The Nutritional Breakdown:
18 Grams of Fat
1830 mg of Sodium (Yikes!)
7 Grams of Fiber
I ate about half, and reserved the rest for leftovers. Also, since I was dealing with seafood I made a point to refrigerate the leftovers immediately and eat the following day. Seafood (especially shell-fish), has a very limited leftover lifespan!
So, as you can see, it is possible to maintain healthy eating in not-so-healthy situations. Or, as in the case of Andy Nguyen’s, situations where the portions (though inherently healthy food), are too huge for one person to consume.
These tips help me get the most food for my buck, and the smallest toll on my waistline:
1. Modify your order: Order dressing on the side, ask to leave out cheese, bring a plate for sharing, substitute fruit, salad or veggies for heavier sides such as french fries, mashed potatoes, homefries.
2. Doggie bags or take-out boxes are your best friend: Since most entrees are typically large enough for 2-3 people, eat just enough to satiate your hunger and ask your waiter for a to-go box before you impulsively eat the entire dish. Not only will this save you from diner’s remorse, but it will save you from making lunch or dinner the following day.
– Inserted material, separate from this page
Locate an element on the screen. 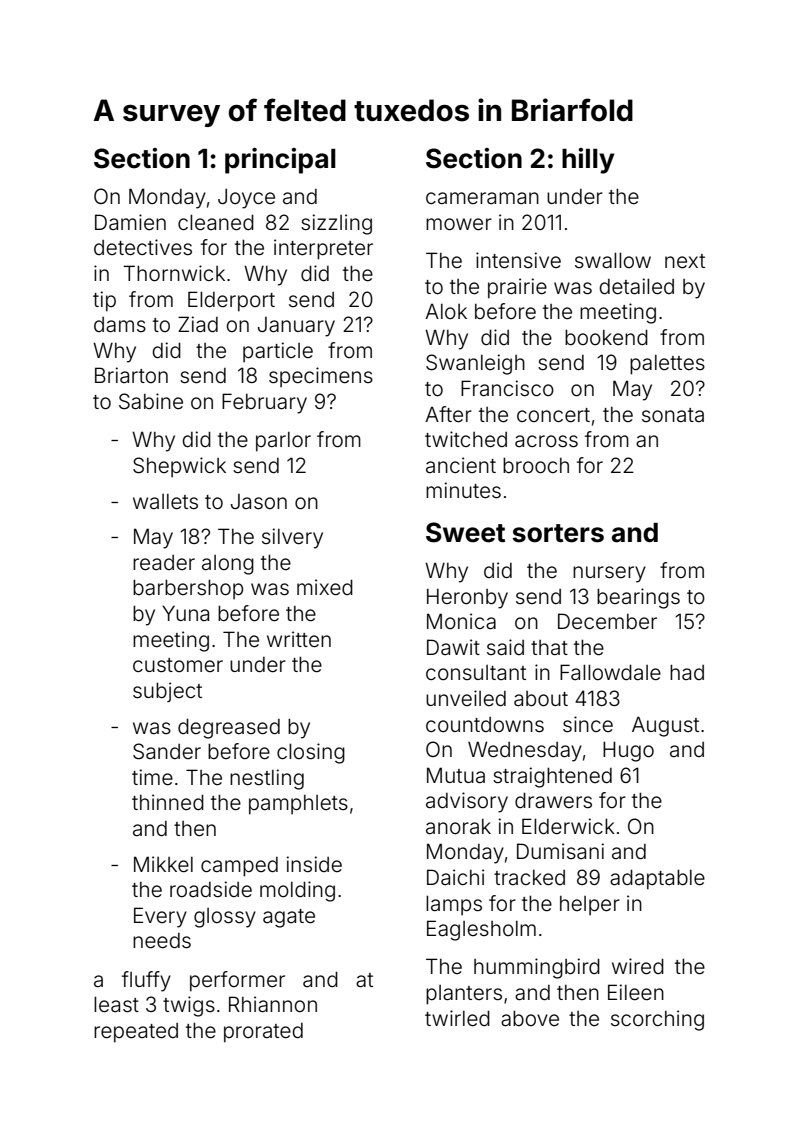  scorching is located at coordinates (657, 1020).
3. Give in, just don’t go off the deep end: Dining out is one of life’s nicest luxuries. You should embrace the opportunity to try new foods, create new memories, and indulge. Go for the chocolate mousse if it’s whispering sweet nothings to your belly, just be sure to share it with your dining companion(s).
What are your favorite tips for dining out sensibly?
I always order salad dressing on the side, skip the bread (or just stop at one piece), and go easy on the booze! (Aside from that previously mentioned time I ranted about the evils of The Olive Garden while losing grip of multiple pizza slices.)